Traditionally our users have solved that by creating empty bars in their notation, with a whole rest, and syncing that single bar with whatever portion of their recording was instructional. But we’ve always considered that technique a bit of a dirty workaround. It’s technically not a rest, it’s something completely different!
We finally have a proper solution: something we call “bar commentary.”
This lets you mark sections of audio/video as “commentary,” which will be represented by a light gray labeled section of the music notation. It’s really nice, not only for navigating through a score but for helping underscore what’s being said. Here’s what it looks like:
Here’s how to create bar commentary:
- In your notation software (Sibelius, Finale, Guitar Pro, etc.), create an empty bar wherever the commentary happens.
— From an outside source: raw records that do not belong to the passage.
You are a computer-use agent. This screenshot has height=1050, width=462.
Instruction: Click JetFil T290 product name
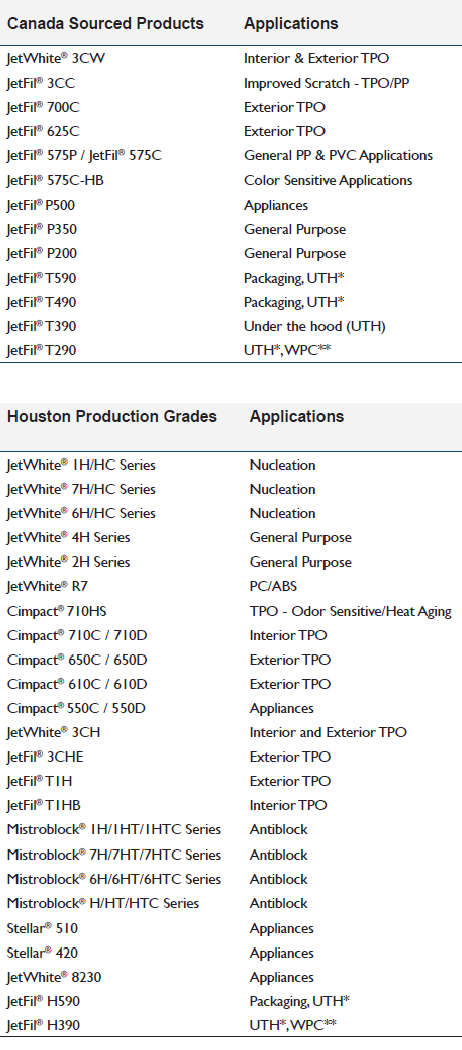click(x=42, y=350)
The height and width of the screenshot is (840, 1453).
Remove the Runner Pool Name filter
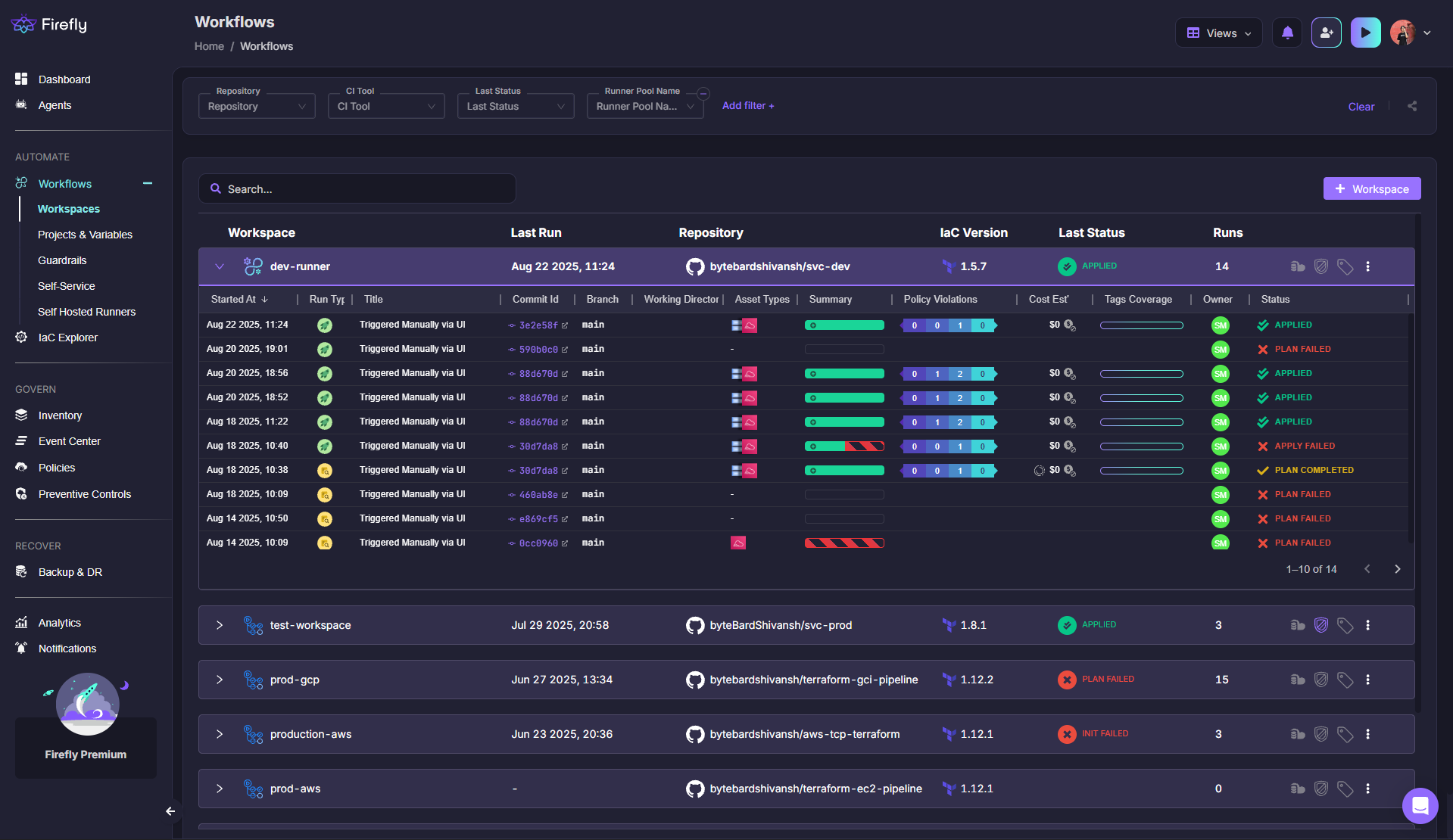click(703, 94)
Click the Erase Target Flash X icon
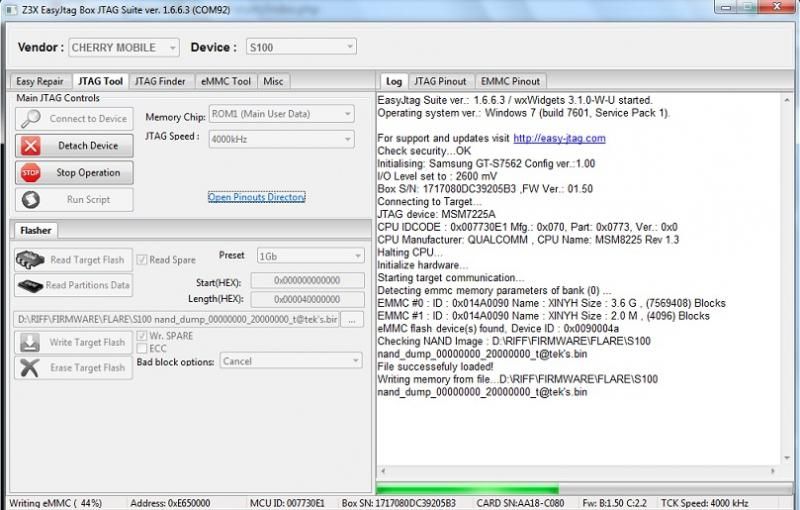Screen dimensions: 800x510 click(x=31, y=368)
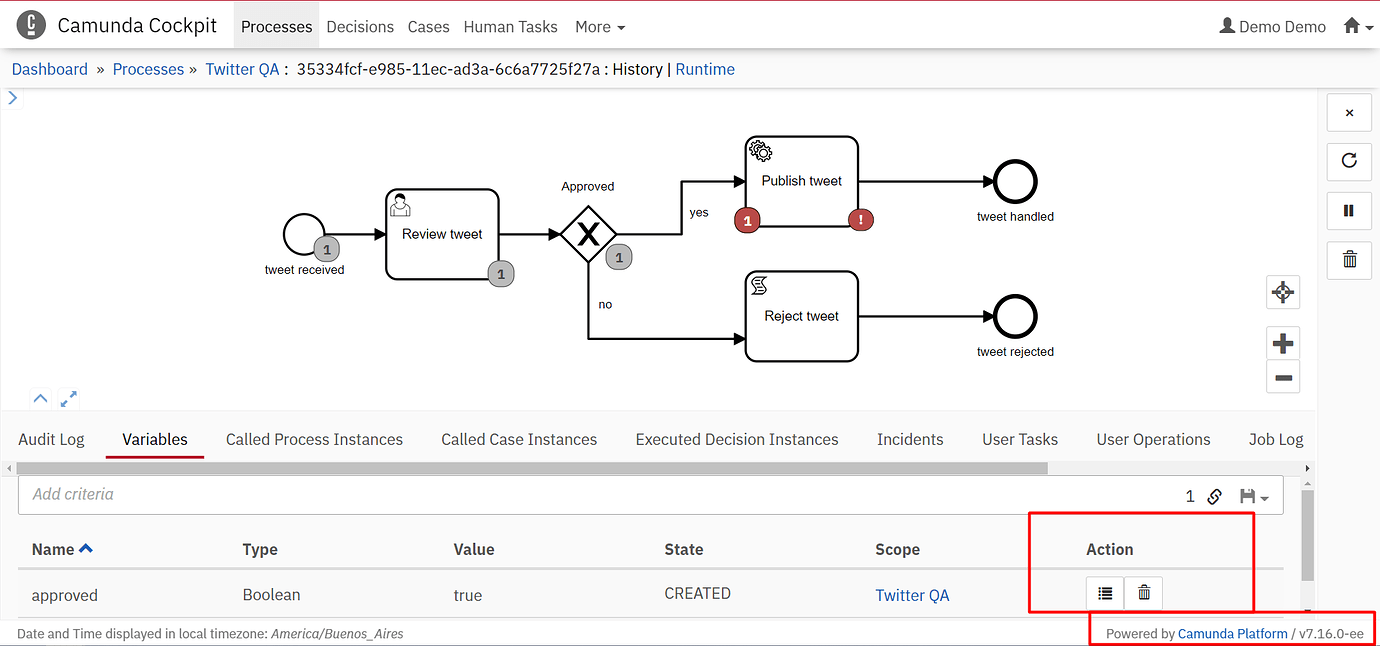
Task: Open the approved variable log list icon
Action: point(1105,593)
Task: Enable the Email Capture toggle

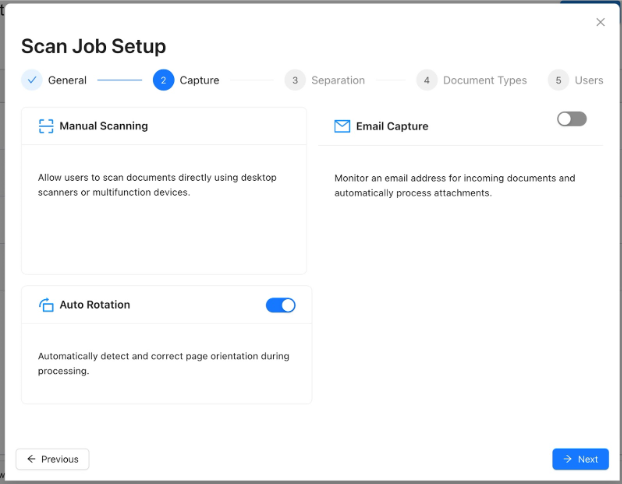Action: pos(572,119)
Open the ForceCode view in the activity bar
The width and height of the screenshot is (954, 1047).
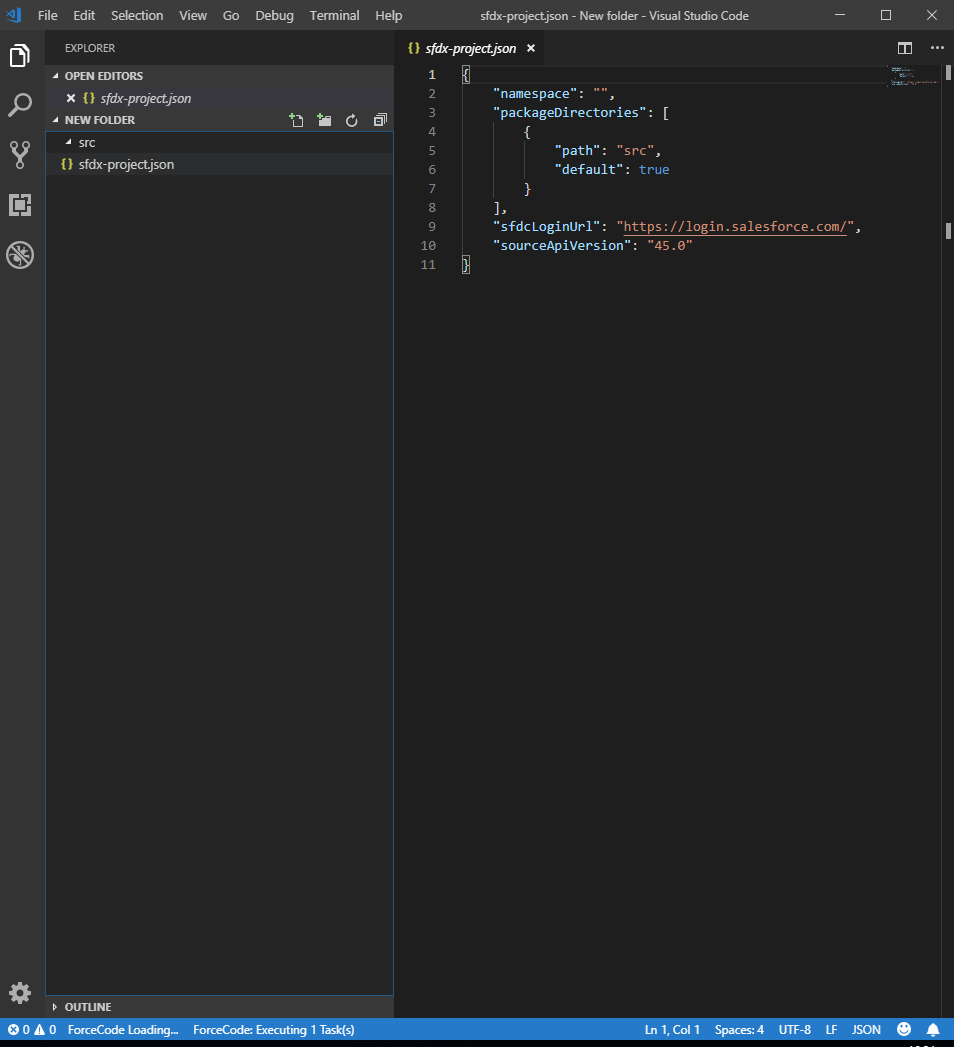click(x=19, y=255)
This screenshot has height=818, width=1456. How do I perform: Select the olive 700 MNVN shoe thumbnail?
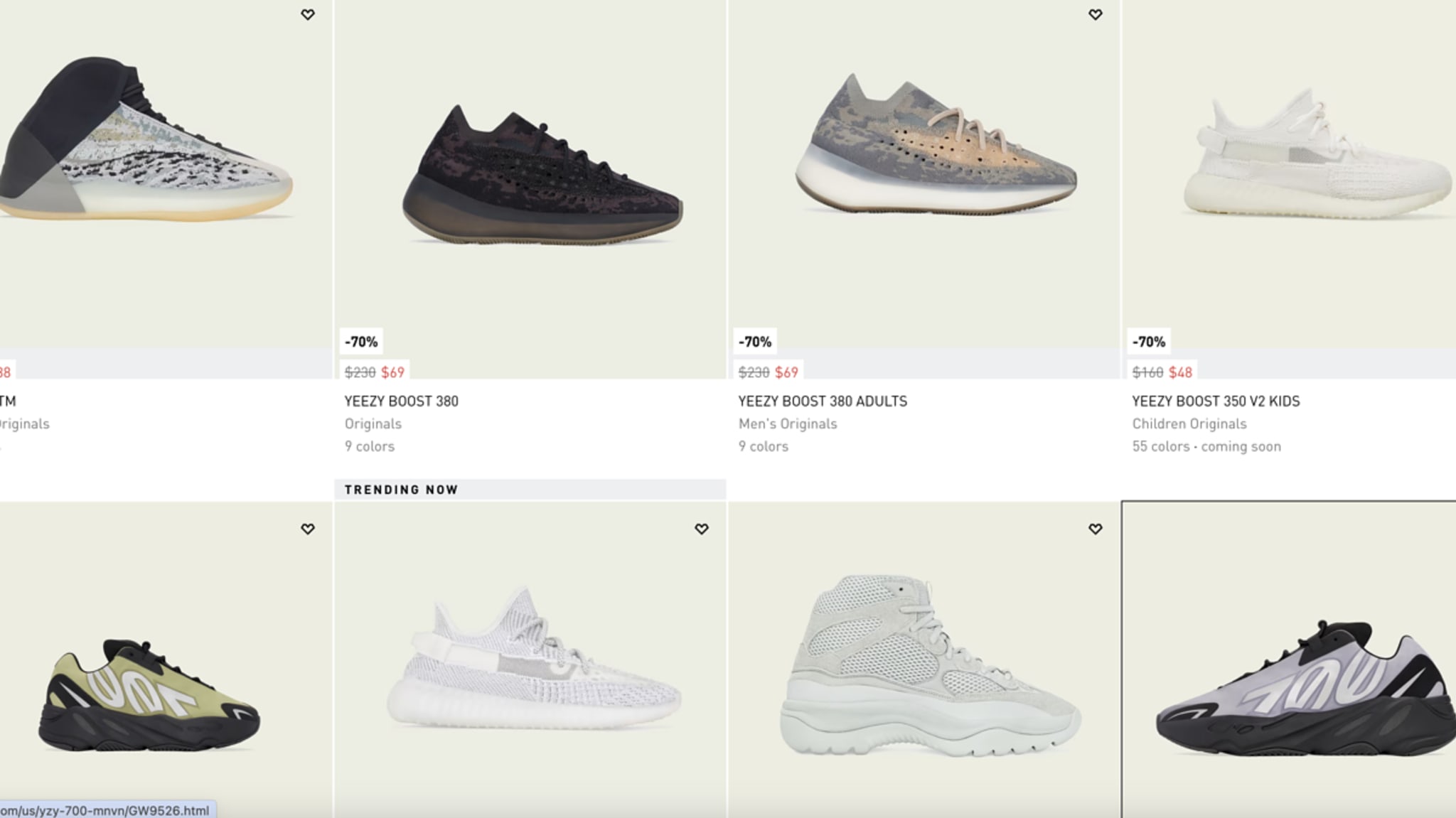point(149,696)
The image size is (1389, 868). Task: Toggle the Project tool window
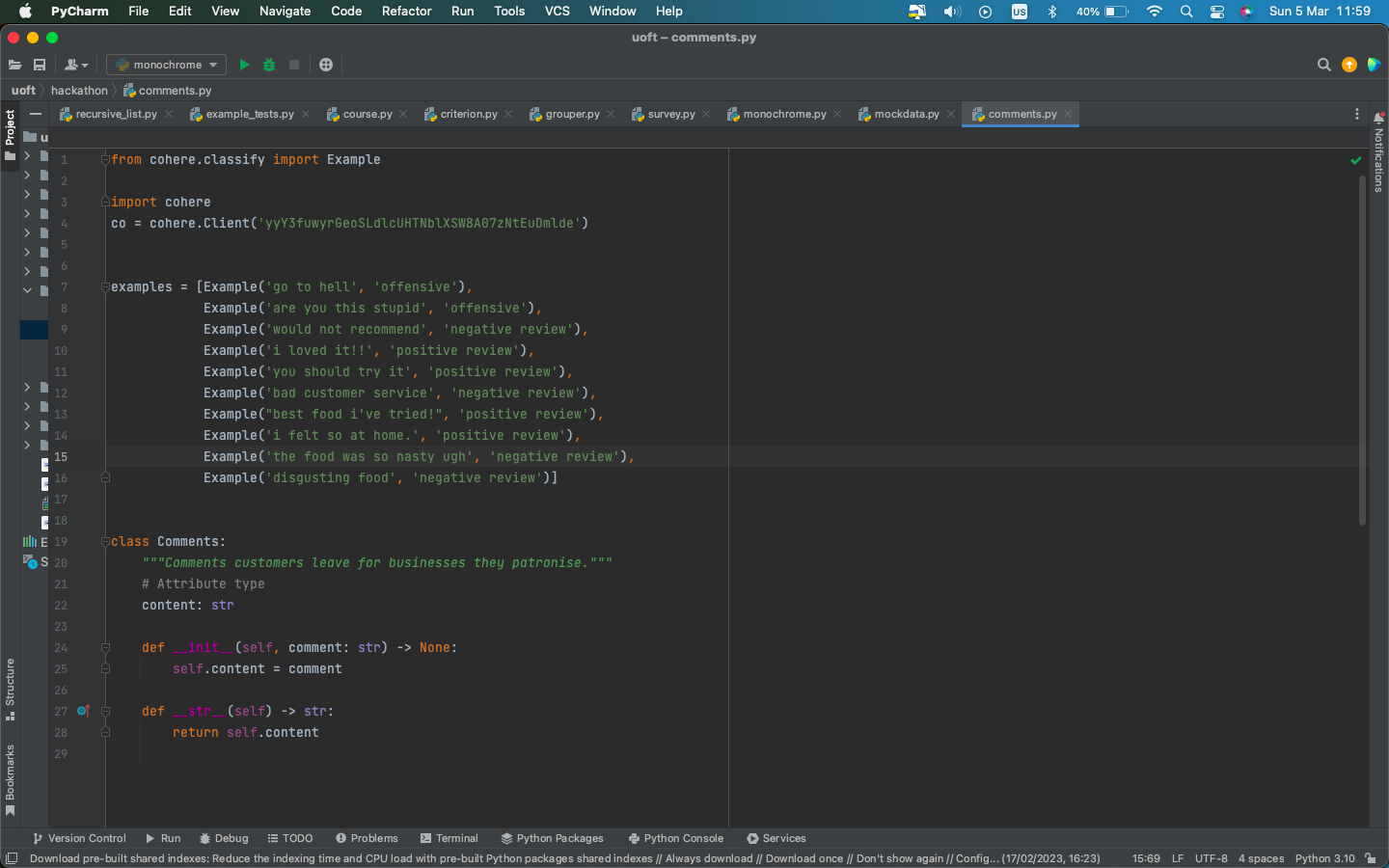(x=10, y=134)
- Use your notation software to add text above the bar. This is how you specify the commentary bar’s label.
- Make sure the text starts with “sstext:” (without the quotes) and is followed by whatever the label should be. You can put a space after that colon, or not — it works either way.
- Upload your notation file to us. Whenever our importer sees “sstext:”, it’ll strip out that prefix and create a commentary bar with your given label. Note that we ignore whatever music notation (if any) is in commentary bars.
- When you use our sync editor to sync audio/video with your score, just create a single syncpoint for the start of the commentary bar. Its duration will be whatever you specify — from its start syncpoint to the next syncpoint. It can be as short or long as you want, though we suggest breaking up super-long sections into multiple commentary bars, for better navigation.
We realize that “sstext:” seems like a magic incantation. Eventually we’ll have a way of creating these directly on our site, rather than having to use your notation program. It’s pretty fast and easy, though.
A score can have as many commentary bars as you’d like. They can be next to each other, or they can be sprinkled throughout the score, or both. Have at it!